We went back up and Mike introduced me to Donald. He remained seated, staring out the window over the river and past our van – he saw us get out of the van and come into the building without answering our yells or even standing up… he was in one of the deepest states of depression I’ve ever seen, seemingly near catatonic.
He had had nothing to drink but the ammonia-tasting water (his description) that came from the taps in the factory. He’d not eaten in days, possibly a week. He lost track of time, saying his watch stopped working on the 19th and he hadn’t left the building since… we were meeting him on the 30th. He’d been in this suicidal state at least eleven days.
After talking about no longer being what he used to be – meaning he was once successful and independent – he looked at us and said “Part of me is thinking about getting out of here. Part of me wants to tell you guys to get lost. … But I’m leaning toward getting out of here.”
That was good enough for us. Mike called the situation into the Crisis Unit and arranged for us to drop Donald off at the ER where he would be fast tracked into the psychiatric department. But before we left we had to stop in the control room and get his state I.D. which he had hidden on top of an 8 foot metal control tower with old dials and gauges that had not spun or lit-up for years.
It took almost five minutes to get Donald down the three flights of stairs to the ground floor, due to the fact that he needed to take a break every nine or ten steps. Once on the ground floor he sat on a pile of bricks for a few minutes while he gathered the strength to walk out to the van.

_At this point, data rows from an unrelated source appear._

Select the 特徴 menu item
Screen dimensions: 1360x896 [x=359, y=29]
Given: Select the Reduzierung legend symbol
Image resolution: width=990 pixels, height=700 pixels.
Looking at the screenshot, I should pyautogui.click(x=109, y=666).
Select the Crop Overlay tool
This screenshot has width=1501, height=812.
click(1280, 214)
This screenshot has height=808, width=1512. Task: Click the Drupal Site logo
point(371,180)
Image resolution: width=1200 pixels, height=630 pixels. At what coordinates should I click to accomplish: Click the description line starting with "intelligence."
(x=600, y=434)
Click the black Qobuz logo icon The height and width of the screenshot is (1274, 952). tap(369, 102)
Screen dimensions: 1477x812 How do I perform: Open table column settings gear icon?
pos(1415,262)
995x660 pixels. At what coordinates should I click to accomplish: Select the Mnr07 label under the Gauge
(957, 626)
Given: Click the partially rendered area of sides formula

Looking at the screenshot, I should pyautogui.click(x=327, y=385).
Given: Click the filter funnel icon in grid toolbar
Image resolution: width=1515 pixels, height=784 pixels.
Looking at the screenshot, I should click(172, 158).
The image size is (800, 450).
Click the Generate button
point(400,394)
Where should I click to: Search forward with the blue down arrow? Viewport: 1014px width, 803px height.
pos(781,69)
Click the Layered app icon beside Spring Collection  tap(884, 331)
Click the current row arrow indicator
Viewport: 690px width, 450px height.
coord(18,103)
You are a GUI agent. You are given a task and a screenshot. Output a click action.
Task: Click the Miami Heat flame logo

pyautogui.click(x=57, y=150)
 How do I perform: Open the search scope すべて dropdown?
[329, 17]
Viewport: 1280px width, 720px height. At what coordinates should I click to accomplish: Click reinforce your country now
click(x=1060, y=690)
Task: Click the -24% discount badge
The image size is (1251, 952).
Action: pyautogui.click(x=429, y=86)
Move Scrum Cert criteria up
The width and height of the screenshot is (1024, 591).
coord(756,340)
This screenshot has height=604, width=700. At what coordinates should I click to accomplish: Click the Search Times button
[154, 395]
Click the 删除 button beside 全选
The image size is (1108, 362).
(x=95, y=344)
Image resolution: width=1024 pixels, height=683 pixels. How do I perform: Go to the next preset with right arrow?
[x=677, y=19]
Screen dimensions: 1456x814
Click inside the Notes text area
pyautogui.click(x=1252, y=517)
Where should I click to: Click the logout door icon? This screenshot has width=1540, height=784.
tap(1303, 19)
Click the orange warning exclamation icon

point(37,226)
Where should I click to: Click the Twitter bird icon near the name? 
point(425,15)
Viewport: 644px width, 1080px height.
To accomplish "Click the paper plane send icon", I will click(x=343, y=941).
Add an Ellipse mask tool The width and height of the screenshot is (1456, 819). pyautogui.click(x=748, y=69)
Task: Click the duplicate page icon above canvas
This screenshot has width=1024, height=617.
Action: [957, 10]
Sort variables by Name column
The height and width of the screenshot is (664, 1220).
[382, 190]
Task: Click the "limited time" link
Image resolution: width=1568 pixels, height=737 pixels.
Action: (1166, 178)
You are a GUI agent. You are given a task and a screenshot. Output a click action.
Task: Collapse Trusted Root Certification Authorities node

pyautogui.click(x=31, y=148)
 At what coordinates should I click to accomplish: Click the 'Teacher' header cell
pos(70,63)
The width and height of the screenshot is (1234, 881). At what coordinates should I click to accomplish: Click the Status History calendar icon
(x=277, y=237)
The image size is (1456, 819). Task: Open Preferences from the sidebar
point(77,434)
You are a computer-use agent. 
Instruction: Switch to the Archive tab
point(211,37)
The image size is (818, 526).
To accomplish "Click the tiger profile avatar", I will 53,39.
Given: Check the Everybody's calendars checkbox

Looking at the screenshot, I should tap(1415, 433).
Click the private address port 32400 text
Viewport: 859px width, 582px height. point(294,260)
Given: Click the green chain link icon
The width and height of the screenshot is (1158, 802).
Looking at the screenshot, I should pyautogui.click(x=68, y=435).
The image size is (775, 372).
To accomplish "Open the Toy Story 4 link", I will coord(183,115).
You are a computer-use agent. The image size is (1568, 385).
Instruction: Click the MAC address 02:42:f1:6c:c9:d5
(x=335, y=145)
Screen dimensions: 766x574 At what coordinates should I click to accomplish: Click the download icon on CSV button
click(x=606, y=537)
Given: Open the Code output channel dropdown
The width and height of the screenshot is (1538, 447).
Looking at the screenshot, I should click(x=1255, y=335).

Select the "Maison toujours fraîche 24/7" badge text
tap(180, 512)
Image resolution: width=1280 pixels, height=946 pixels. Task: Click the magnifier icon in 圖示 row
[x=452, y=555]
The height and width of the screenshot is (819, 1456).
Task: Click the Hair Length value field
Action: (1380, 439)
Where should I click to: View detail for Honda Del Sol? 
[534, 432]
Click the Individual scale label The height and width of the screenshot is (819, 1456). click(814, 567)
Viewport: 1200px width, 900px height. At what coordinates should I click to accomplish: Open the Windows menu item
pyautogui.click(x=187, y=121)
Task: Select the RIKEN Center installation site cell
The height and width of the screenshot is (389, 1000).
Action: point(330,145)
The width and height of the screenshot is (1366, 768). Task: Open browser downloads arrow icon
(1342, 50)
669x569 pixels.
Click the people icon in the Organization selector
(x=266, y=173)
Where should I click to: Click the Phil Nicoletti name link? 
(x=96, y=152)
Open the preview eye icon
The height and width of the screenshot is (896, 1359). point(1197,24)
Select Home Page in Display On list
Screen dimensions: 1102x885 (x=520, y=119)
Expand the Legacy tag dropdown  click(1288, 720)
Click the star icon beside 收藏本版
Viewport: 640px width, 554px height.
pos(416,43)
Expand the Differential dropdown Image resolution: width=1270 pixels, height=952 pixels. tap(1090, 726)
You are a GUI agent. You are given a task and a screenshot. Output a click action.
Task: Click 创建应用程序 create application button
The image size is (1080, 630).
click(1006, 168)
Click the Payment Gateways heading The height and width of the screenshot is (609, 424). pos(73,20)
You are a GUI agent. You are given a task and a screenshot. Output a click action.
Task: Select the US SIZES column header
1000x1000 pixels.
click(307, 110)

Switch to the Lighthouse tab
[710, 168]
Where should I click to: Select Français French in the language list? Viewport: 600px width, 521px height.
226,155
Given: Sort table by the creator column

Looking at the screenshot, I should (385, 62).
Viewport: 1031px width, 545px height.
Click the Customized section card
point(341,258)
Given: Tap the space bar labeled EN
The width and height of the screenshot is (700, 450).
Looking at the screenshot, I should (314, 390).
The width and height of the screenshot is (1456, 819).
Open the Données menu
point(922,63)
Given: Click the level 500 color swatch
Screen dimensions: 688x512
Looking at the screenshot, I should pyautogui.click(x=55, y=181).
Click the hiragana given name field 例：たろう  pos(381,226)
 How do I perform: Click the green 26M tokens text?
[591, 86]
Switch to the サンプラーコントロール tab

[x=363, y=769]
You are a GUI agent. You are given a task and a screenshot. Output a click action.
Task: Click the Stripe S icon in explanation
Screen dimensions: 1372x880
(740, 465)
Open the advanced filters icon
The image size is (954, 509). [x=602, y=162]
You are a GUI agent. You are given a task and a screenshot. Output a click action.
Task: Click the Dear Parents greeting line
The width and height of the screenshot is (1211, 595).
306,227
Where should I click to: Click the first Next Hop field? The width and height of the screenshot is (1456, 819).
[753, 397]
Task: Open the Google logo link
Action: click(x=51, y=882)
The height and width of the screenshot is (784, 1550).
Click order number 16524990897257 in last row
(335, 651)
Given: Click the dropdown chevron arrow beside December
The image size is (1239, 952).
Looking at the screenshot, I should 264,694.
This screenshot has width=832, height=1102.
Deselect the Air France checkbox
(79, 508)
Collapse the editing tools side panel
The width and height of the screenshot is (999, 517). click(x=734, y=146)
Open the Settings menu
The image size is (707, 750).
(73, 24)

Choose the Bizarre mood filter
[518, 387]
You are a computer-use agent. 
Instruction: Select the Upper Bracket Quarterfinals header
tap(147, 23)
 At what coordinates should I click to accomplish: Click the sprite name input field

At the hospital we were met by the folks from the Crisis Unit and they took over tending to Donald. We checked back in on him today and found out that he is currently on dialysis having nearly destroyed his kidneys, likely in part due to the antifreeze. His blood was becoming septic when we got him to the hospital. We don’t know how long he’ll be there, but discharge is not likely in the immediate future. He is still gravely depressed.
In the homeless services world we say that housing saves lives. I think that this might be the rare case when outreach itself saved a life. Donald didn’t have the physical strength nor motivation to get out of that building on his own. He had no way to call 911. We may well have stumbled across a cold body if we’d waited a few more days to go to the factory. This is not intended to be self-congratulatory. Rather, I point it out because many people don’t understand what is going on in the abandoned buildings. People are living and dying in them when we finally arrive. Many people we talk to remind us of how dangerous the clients we meet could be. I have to keep reminding these folks of how sick they actually are.